**Provided text:**
Disputes and conflicts over landownership or usage are widespread. While landholding patterns in Afghanistan vary, both between and within districts, sharecropping is common on irrigated lands. But there is panic now as the one-third population of the country in exile is set to come back. According to undp strategy paper on Afghanistan, it will lead to severe constrains on the already degraded resources and can lead to conflict. It is better understood by the estimate of the un's least developed report of 1996, which says that the dependence on agriculture is growing despite lower yields. The share of agriculture in labour force has gone up from 61 per cent in 1980 to 69 percent in 1996. It should be more now.
On the other hand, land under cultivation is totally dependent on irrigation. About six percent of the land is actually cultivated, while at least two-thirds of this farmland requires irrigation. Half of the country gets less than 300 mm rainfall and the barren terrain retains hardly any water to be used later. Agriculture accounts for 99 per cent of water use. Except for the river valleys and a few places in the lowlands, where underground fresh water makes irrigation possible, agriculture is difficult. Since 1967, many figures have been given for irrigated, rainfed and total cultivated areas. Unfortunately, most of them are unreliable. Some pre-war publications suggest that 2.8 million ha were cultivated, of which 1.4 million ha had sufficient water to support double-cropping.

**Data lines:**
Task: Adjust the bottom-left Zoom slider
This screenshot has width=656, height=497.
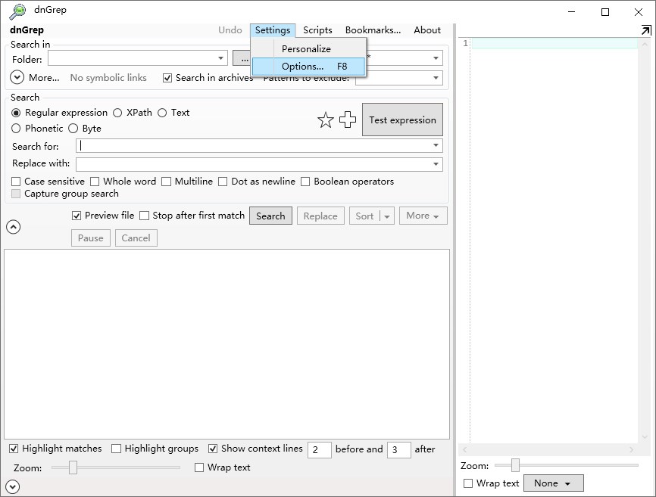Action: point(73,467)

**Required tasks:**
A) From the passage on Afghan land and irrigation, reproduce the wording starting with "On the other" and going on through "to support double-cropping.".
B) List every figure that the passage on Afghan land and irrigation expresses as a percentage.

**Outputs for the tasks:**
A)
On the other hand, land under cultivation is totally dependent on irrigation. About six percent of the land is actually cultivated, while at least two-thirds of this farmland requires irrigation. Half of the country gets less than 300 mm rainfall and the barren terrain retains hardly any water to be used later. Agriculture accounts for 99 per cent of water use. Except for the river valleys and a few places in the lowlands, where underground fresh water makes irrigation possible, agriculture is difficult. Since 1967, many figures have been given for irrigated, rainfed and total cultivated areas. Unfortunately, most of them are unreliable. Some pre-war publications suggest that 2.8 million ha were cultivated, of which 1.4 million ha had sufficient water to support double-cropping.

B)
61 per cent
69 percent
six percent
99 per cent